In Swarm, up to four players face off against wave after wave of A.I.-controlled enemies, working to keep them from planting and detonating a bomb at the center of your base. The idea is to hold off enemy forces for 15 minutes, though the onslaught occasionally abates thanks to enemy-clearing airstrikes which come in every five minutes. Having access to your full range of tools makes this mode quite enjoyable, since the four-player limit is easily bulked up with the addition of a couple minigun and rocket turrets. Be sure to get a supply depot too; you’ll need to keep that stuff repaired if you want it to be helpful for the full 15 minutes.
The Nuts & Bolts
While the scope of the content on offer is considerable even for a $60 game, let alone a $15 one, there are some notable shortfalls. The A.I., as was already mentioned, tends to do everything that a trained soldier would never, ever do. Not so much an issue in Conquest, but Swarm depends on its A.I. to keep the challenge up.

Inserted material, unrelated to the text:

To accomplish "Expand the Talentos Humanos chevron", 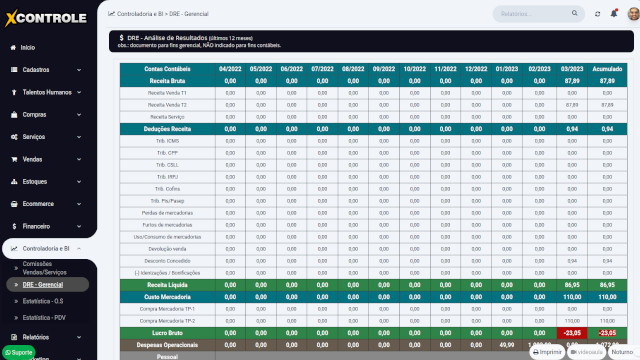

More noticeable are the visuals. Section 8: Prejudice is not a pretty game. It tries, but you can see where corners were cut to keep this puppy affordable. The environmental textures are lacking in detail, the character models are clunky and awkward, and the game world as a whole feels like a cheap Halo knockoff. It’s a perfectly acceptable drawback, given what you’re getting in the bargain, but it’s something to be aware of going in, for sure.
The War Is Over
When all is said and done, Prejudice is rough-edged gem that manages to not disappoint as long as you’re not expecting too much. Whether or not it will ultimately catch on is another question entirely; cheap tends to not be the answer with online shooters. Players like great ideas, and Prejudice is full of them. But they like polish and balance even more, and this just can’t hold up against competitors over the course of long-term play.
TimeGate intends to support the release with future DLC modes – there’s a “Coming Soon” option listed on the main menu – but they’d be better off finding themselves a publisher willing to fork over a AAA budget. There is great talent at this studio, and serious potential for a truly memorable multiplayer experience. Section 8: Prejudice isn’t it, but it makes the strongest case it possibly can.